British union busters, while secretive about their nefarious tactics, are being hired by some firms salivating over the $5 billion yearly anti-union industry in America.
The Guardian, Britain’s best newspaper, says some U.K. firms are using aggressive, U.S.-style union busters to persuade their employees not to join a union. It quoted John Logan of the London School of Economics: “The basic message is that unions are poison.”
“Employers are told that a union will result in conflict, confrontation and strikes with a consequent loss of earnings,” Logan said. “Unions are said to be interested only in raking in members’ dues so that a small number of fat-cat union bosses can live the high life.”
All of those arguments are blatant falsehoods. But employers use them successfully.
The Burke Group (TBG) of Malibu, Calif., is one of eight union-busting firms operating in Britain. Its Website brags of its anti-union expertise: “union avoidance consulting, counter-union campaigns, supervisory training, union vulnerability assessments and card-signing mitigation.”
The new British tactics follow the U.S. pattern. As labor specialist Logan points out: “Union busters work through company supervisors who use one-on-one meetings with employees, forced-attendance group meetings and anti-union leaflets and videos. Discrimination against union organizers and firings get the message across.”
If those baleful tactics don’t work union-destroyers in Britain resort to a trump card: unionism is communism!
Stewart Acuff, an American AFL-CIO official, has watched with anguish as tactics pioneered in the South have proliferated around the globe. He puts it unassailably:
“It’s become an American export, the most shameful American export. We talk about freedom all the time and yet our workers are deprived of the most basic freedom: the freedom to organize.”

Intervention in Russia
For many years I have yet to encounter a student at the University of Nevada, Reno, who had ever heard of the U.S. military intervention in Russia in 1918. The reason is partly that the teachers themselves don’t know. It’s also because high school texts seldom present the downsides of U.S. history.
Even the usually knowledgeable President Kennedy showed his ignorance, declaring of the Soviet Union: “Almost unique among the major world powers we have never been at war with each other.”
The Cold War actually began with that U.S. invasion, not the Churchill iron curtain speech at the end of World War II.

Great paranoia
Bobby Fischer, world chess champion and world class eccentric, may have been the greatest chess player of all time. But he spent a pathetic end game as a mentally sick man full of anti-American and anti-Semitic rants.
Fischer, who died recently, hailed the 9/11 killings as great news. Jews, he said, were “filthy, lying bastard people” who kill Christian children and use the blood for black magic rites.
He abounded in conspiracy theories.

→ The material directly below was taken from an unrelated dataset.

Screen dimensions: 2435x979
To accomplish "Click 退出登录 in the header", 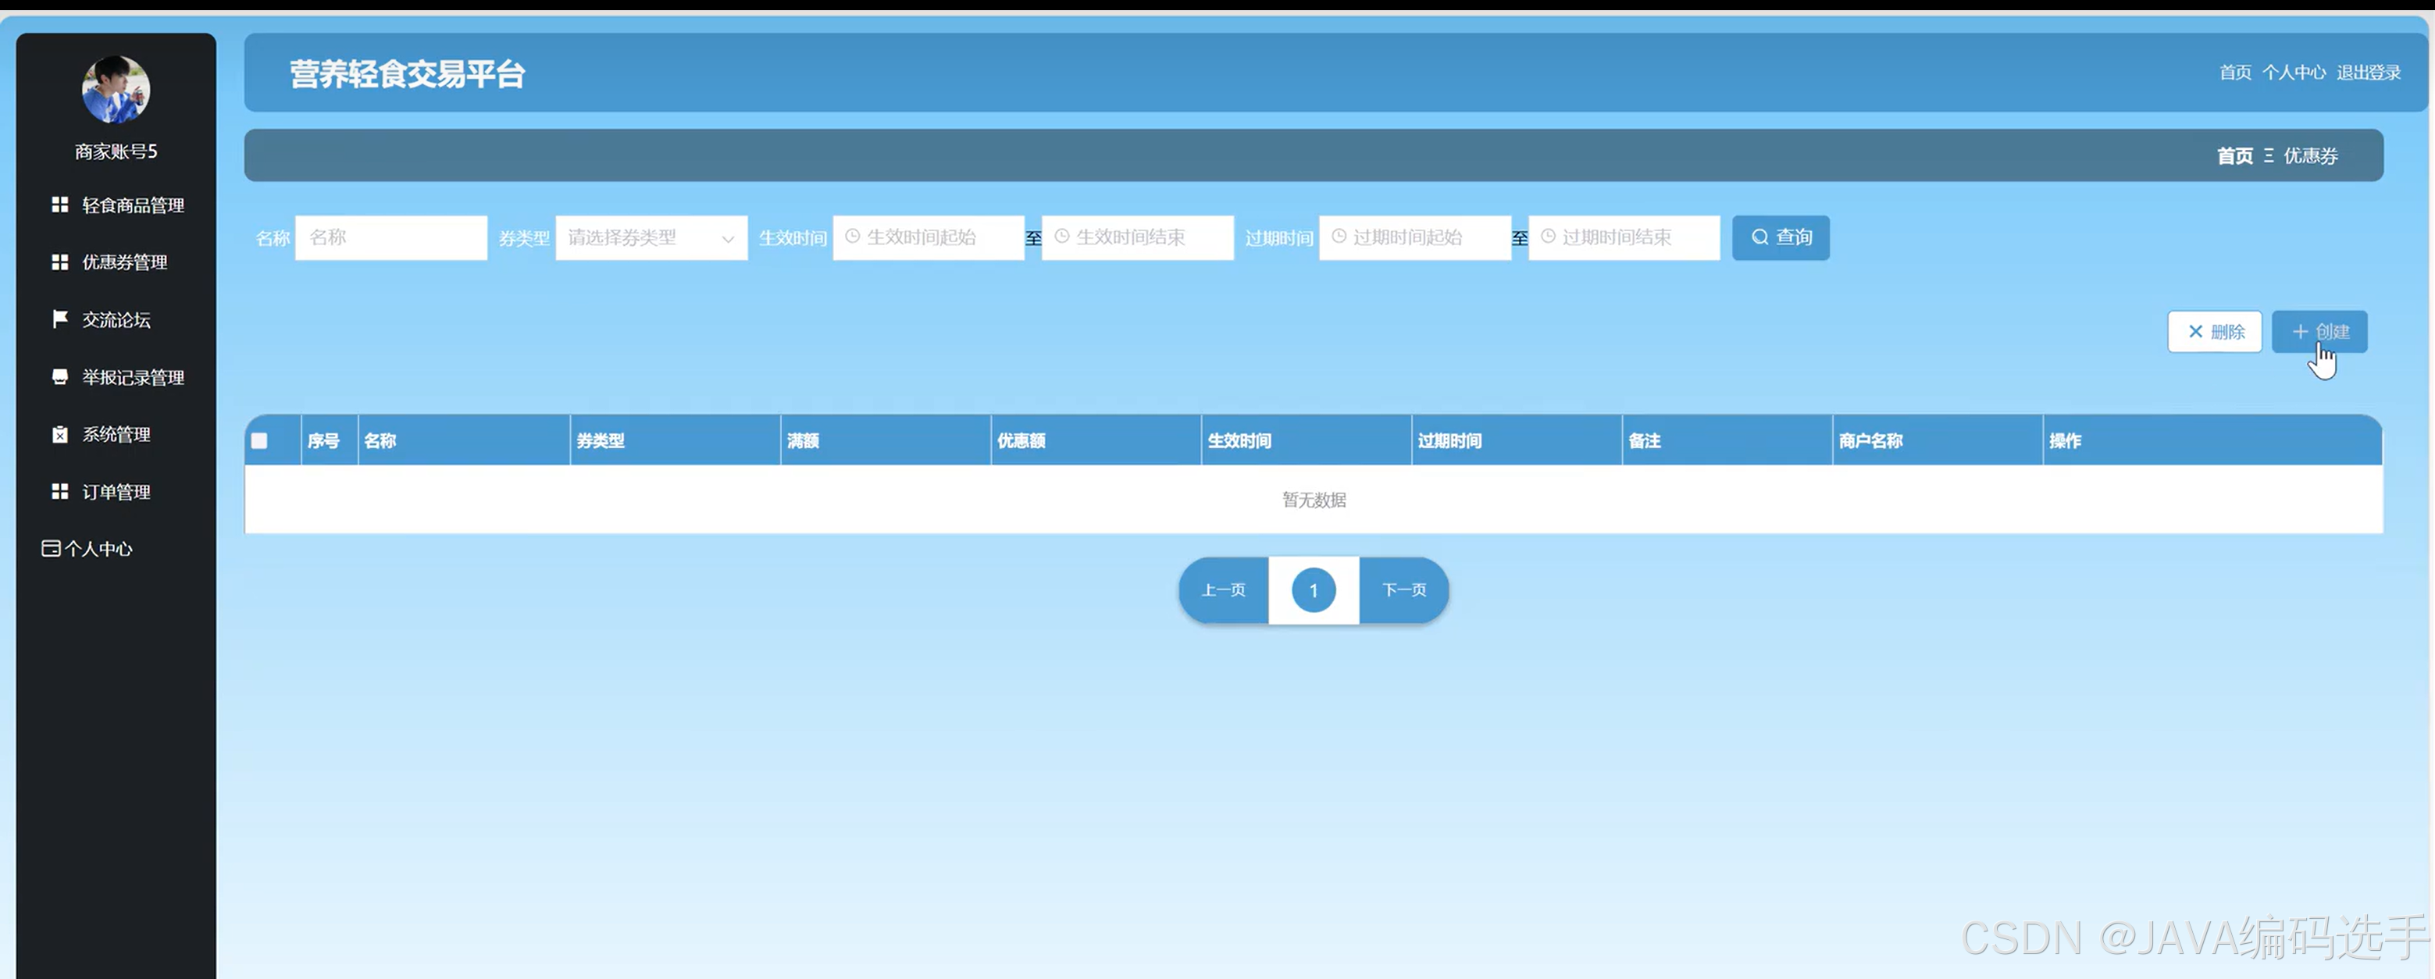I will coord(2368,73).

The communists were out to poison him. Worried that “secret signals” and “controlling forces” might be channeled through his jaw, he had his dental fillings removed.
Pal Benko, a grandmaster now living in Budapest, once told Fischer that he was paranoid. Fischer’s reply: “Paranoids can be right.”
Nevertheless, Fischer’s skill at the 64-squared chessboard remains his legacy. Personality shortcomings should never dim genius.

Genius dethroned
And speaking of genius. Mark Fox, University of Nevada, Reno, basketball coach, was a genius last year when he had pro-bound star Nick Fazekas. Without Fazekas Fox is a mere mortal.

Great lit line
One of the finest lines in literature is spoken by Mr. Bennett to his daughter Elizabeth in “Pride and Prejudice”: “Your mother will never see you again if you do not marry Mr. Collins and I will never see you again if you do.”

Profound music
Listening to Beethoven string quartets, opuses 59, 74 and 95, I thought, as I have for decades, that they are some of the most profound music ever written. If you want music even more profound, listen to Beethoven’s late string quartets, opuses 127, 130, 131, 132, 133 and 135.